元の記事
◇ ◇ ◇ ◇ ◇

手作り布マスクを市に寄贈 高萩小6年の後藤さん

 新型コロナウイルス感染拡大防止でマスクの需要が高まる中、日高市立高萩小学校(半田貞晴校長)の6年生・後藤皐裕(たかひろ)さん(12)が11日、臨時休校中に手作りした布マスク40枚を日高市に寄贈した。

 学校から提出されたマスク作りの課題をきっかけに、「たくさん作って誰かに使ってもらえたら」と、ミシンを使ってコツコツ仕上げたもの。色とりどりの布マスクは大人顔負けの出来栄えで、市を代表して中村一夫教育長が受け取り、後藤さんの希望により市立図書館などで活用されることになった。

 後藤さんは5年生の時に家庭科の授業でミシンの使い方を学び、臨時休校中、学校からのマスク作りの課題に挑戦。「自分用に作ってみたら意外と上手にできたので、おばあちゃんの分も作ったら喜んでくれた」ことから、「たくさん作ったら、誰かの役に立つかもしれない」と思い立った。

 後藤さんが手掛けたのは着用すると上下にひだが広がるプリーツ型の布マスク。素材には父親が仕事で扱っているカーテン用の端布を使い、裏側に綿の布を合わせてミシンで縫い、耳かけの部分には入手困難なゴムに代わり、伸び縮みするTシャツ用の布を切って取り付けた。

 はじめは1枚ずつ定規で寸法を図り、布に印をつけて切っていたが、要領良く均等に仕上げるためにインターネットで調べて段ボールで型紙を作り、1日に4枚ほどのペースで製作。作業に夢中になり、約半日、ミシンと向き合う日もあったという。

 「どこかに寄付できる所があれば」という後藤さんの希望を叶えるため母親の小百合さんが日高市役所に問い合わせたところ、危機管理課や教育委員会との調整により市で活用したいと話がまとまった。

◇ ◇ ◇ ◇ ◇

提供資料

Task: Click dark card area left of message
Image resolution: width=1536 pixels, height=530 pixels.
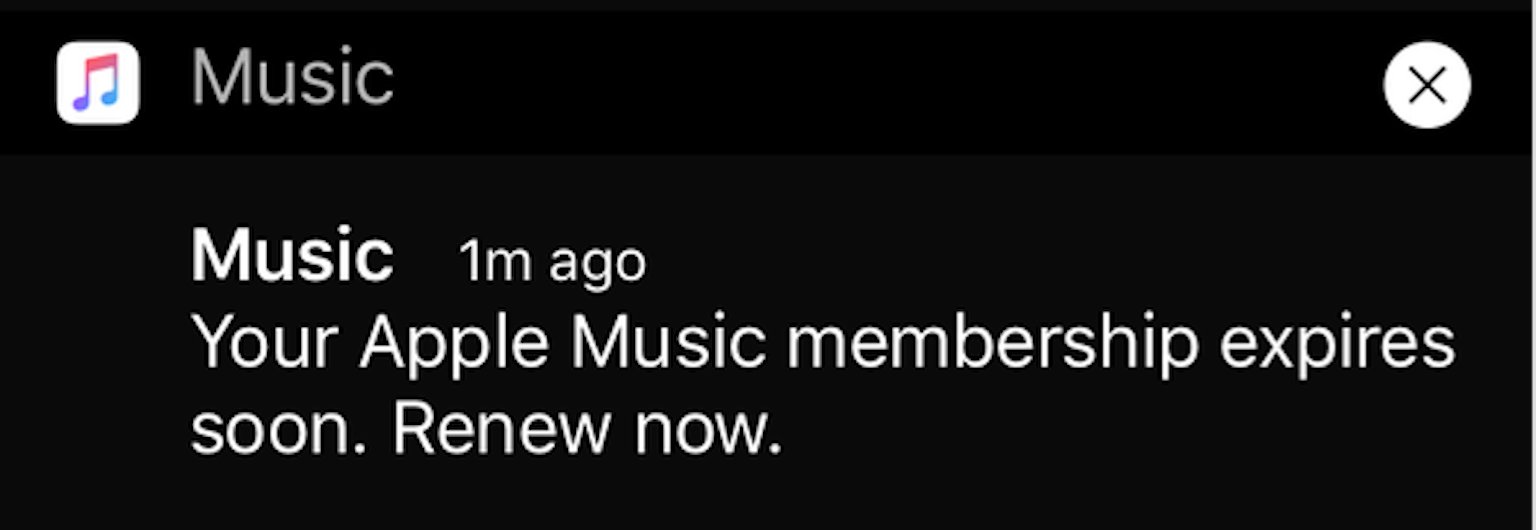Action: click(95, 340)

◇ ◇ ◇ ◇ ◇

課題
- 1) マスク寄贈の記事から、「後藤さんは5年生の時に家庭科」から「ツ用の布を切って取り付けた。」までを、両方を含めてそのまま書き写してください。
- 2) マスク寄贈の記事によると、後藤さんはマスクの耳かけの部分に、ゴムの代わりに何を使ったか。
- 3) マスク寄贈の記事の続きを、最後の文の後から書く。
提供資料は使わなくてもよい。

各課題の解答
- 1)
後藤さんは5年生の時に家庭科の授業でミシンの使い方を学び、臨時休校中、学校からのマスク作りの課題に挑戦。「自分用に作ってみたら意外と上手にできたので、おばあちゃんの分も作ったら喜んでくれた」ことから、「たくさん作ったら、誰かの役に立つかもしれない」と思い立った。

 後藤さんが手掛けたのは着用すると上下にひだが広がるプリーツ型の布マスク。素材には父親が仕事で扱っているカーテン用の端布を使い、裏側に綿の布を合わせてミシンで縫い、耳かけの部分には入手困難なゴムに代わり、伸び縮みするTシャツ用の布を切って取り付けた。

- 2) 伸び縮みするTシャツ用の布を切って取り付けた。

- 3)
 市役所には母親の小百合さん、高萩小の半田校長とともに訪問。新型コロナの影響で休館になる前は市立図書館でよく本を借りていたという後藤さんは「図書館などで市民のために働く人たちに使って欲しい」などと話し、箱に入れた40枚のマスクを中村教育長に手渡した。

 中村教育長は「色もきれいで、とても良くできている」とその出来栄えに感嘆の声を挙げ、「臨時休校という子どもたちにとって辛い状況の中、前向きにやってみようという後藤さんの自主的な取り組みは本当にありがたい。ぜひ有効に使わせて頂きたい」と、後藤さんに感謝状を贈呈した。

 母親の小百合さんは「割と手先が器用で、すぐに1人で縫えるようになった。どこかに寄付したいという希望だったので、受け取って頂きありがたい」と話す。

 マスク作りに打ち込んだ後藤さんは「家にいて何もしないと体がなまっちゃうと思っていたので、マスクをたくさん作ることができて良かった。早く学校に行けるようになって、友達と勉強したり、校庭で遊びたい」と笑顔を見せた。